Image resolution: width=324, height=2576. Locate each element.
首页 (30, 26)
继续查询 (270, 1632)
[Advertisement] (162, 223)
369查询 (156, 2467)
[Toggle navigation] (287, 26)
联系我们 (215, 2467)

*****

ASSIGNED TASK - Your response must repeat the entries above exactly, in full.

TASK RESULT -
Image resolution: width=324, height=2576. Locate each element.
首页 (30, 26)
继续查询 (270, 1632)
[Advertisement] (162, 223)
369查询 (156, 2467)
[Toggle navigation] (287, 26)
联系我们 (215, 2467)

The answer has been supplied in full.